Никогда еще я не видел такую ровную спину, такую узкую талию в жестких объятиях корсета, никогда еще не встречал головку, так элегантно сидящую на тонкой длинной шее. Никогда не видел таких темных волос, ниспадающих мягкими локонами. И мой отец был ее добрым другом! Мне стало так горько, что будь я один, обязательно сплюнул бы.
— Отец мой так счастлив здесь, — продолжала девушка. — И теперь, когда пришла весна, это настоящий рай. Особенно после Лондона. Вы ведь знаете Лондон? Мы жили там на самом верхнем этаже огромного дома, кишащего людьми. Там плакали младенцы, женщины орали на лестнице, а мужчины, кажется, никогда не бывали трезвыми.
— А выглядите вы так, будто только что из дворца Уайтхол, — сказал я. — О! — произнесла она, и прямые плечики вздернулись и опустились, выражая крайнее удивление. — Вы имеете в виду мой наряд? — И она запачканным в земле пальчиком коснулась складок платья и сережек. Это принадлежало моей матери. Я просто достаточно выросла для того, чтобы носить это платье.
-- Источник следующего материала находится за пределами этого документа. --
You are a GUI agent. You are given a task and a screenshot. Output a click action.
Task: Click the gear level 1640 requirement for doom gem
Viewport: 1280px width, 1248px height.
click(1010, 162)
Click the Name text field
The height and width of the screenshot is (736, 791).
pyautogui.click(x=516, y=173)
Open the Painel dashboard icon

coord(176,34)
Раньше я носила фланель, и если оно сносится до того, как я умру, мне снова придется надеть фланель. Но платье красивое, не правда ли? Она отряхнулась, как хорошенькая птичка. И было что-то такое бесхитростное в этом жесте удовольствия, в этих словах, предшествующих ему, что я вдруг понял, как она молода. Это раскрепостило меня немного, и я продолжал путь к дому Мэдж в более спокойном состоянии духа. Если бы я наткнулся на этот дом внезапно, то ни за что не узнал бы его. Он был начисто выбелен. Над дыркой, из которой годами валил дым, возвышалась труба, и маленькие стекла окон сверкали на солнце. Бочка, распиленная на две половины, изображала клумбы по обе стороны крыльца, в которых красовались цветы.